DOJ was careful to note that its conclusion did not express views as to applying the amended IPR Policy retroactively to existing LOAs, where IEEE indicated the proposed IPR Policy would not be retroactive:
The Department’s analysis in this letter applies only to the Update;’s impact on future LOAs; the Department offers no statement regarding its intentions concerning the application of the Update retroactively to previously submitted LOAs.
The import of DOJ’s action here and the proposed IEEE IPR Policy amendment is yet to be seen. If the IEEE Board of Directors does adopt the amended IPR Policy, DOJ’s letter here may not prevent others from challenging the IPR Policy change on antitrust or other grounds and DOJ itself indicated it may take action in the future if the changed policy “produces anticompetitive effects.” As discussed above, those challenging the IPR Policy change may raise questions about the DOJ’s positions here given conflicts with existing law, lack of evidence that problems sought to be solved even exist and other issues. This may give the IEEE Board of Directors pause about whether to adopt or amend the proposed IPR Policy amendment when they consider the issue.

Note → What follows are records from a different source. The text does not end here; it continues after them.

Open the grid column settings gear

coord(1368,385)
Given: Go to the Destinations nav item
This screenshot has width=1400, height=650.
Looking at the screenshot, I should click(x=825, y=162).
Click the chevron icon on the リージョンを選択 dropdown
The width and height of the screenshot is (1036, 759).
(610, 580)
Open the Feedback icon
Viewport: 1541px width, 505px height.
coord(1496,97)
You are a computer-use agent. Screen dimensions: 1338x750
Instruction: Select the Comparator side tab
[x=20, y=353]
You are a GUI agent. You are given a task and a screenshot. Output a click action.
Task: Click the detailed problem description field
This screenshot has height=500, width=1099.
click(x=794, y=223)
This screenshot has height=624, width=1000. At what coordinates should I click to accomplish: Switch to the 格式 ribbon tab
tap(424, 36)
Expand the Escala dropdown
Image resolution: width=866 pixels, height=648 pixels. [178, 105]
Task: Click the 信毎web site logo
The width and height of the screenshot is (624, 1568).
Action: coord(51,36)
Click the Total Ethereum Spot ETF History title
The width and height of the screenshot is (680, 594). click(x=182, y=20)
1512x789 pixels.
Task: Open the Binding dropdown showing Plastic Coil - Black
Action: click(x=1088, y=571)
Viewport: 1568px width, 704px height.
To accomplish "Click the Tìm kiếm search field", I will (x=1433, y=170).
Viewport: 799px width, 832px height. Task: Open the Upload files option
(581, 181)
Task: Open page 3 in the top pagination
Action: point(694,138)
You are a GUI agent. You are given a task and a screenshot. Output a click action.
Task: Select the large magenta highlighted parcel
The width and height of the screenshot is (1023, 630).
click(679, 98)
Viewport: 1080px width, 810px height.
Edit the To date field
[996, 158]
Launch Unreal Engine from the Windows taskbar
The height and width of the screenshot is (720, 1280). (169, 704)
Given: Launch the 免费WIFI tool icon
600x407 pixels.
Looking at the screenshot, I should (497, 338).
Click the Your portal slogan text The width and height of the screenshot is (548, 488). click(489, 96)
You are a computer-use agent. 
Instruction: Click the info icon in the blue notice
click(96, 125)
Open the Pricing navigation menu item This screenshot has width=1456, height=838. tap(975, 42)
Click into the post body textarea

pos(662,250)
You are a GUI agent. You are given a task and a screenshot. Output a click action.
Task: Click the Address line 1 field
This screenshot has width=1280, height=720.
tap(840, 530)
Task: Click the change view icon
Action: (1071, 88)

Further, the impact of the IPR Policy if adopted is not clear. It plainly has anti-patent overtones, which is disappointing given how much we all have benefited from the innovations fueled by patents every step of the way over many decades in telecommunications and other standards-driven technology. An important part of DOJs conclusion was the choice patent owners have whether to submit a LOA having the new IPR Policy provisions and flexibility to not be bound by various factors when negotiating a RAND-encumbered patent under that new IPR Policy. But, in practice, will refusing to submit such an LOA be a viable competitive option for a patent holder? For example, in the CSIRO case, Judge Davis observed that the patent holder who at first gave an LOA later expressly refused to provide an LOA for later versions of the standard, yet IEEE did not change its standard to avoid that patent. (see our July 28, 2014 post for summary of the CSIRO decision, currently on appeal to the Federal Circuit). And if a large number of innovating patent holders refuse to submit the new LOA, will IEEE find that the cost of constant consideration of whether and how to revise standards to design around those patents as well as foregoing innovative technology warrants more flexibility in the LOA? But the uncertainty of such an experiment might be better tested in a brand new standard setting organization, rather than an established ubiquitous one like IEEE .
We also will see if other standard setting organizations consider a similar IPR Policy change or await the aftermath of this one if adopted. DOJ itself noted that its role was not to assess whether the IPR Policy is right for IEEE and that having different IPR Policies among different standard setting organizations can be beneficial:
The Department’s task in the business review process is to advise the requesting party of the Department’s present antitrust enforcement intentions regarding the proposed conduct. It is not the Department’s role to assess whether IEEE’s policy choices are right for IEEE as a standards-setting organization (“SSO”). SSOs develop and adjust patent policies to best meet their particular needs. It is unlikely that there is a one-size-fits-all approach for all SSOs, and, indeed, variation among SSOs’ patent policies could be beneficial to the overall standards-setting process. Other SSOs, therefore, may decide to implement patent policies that differ from the Update.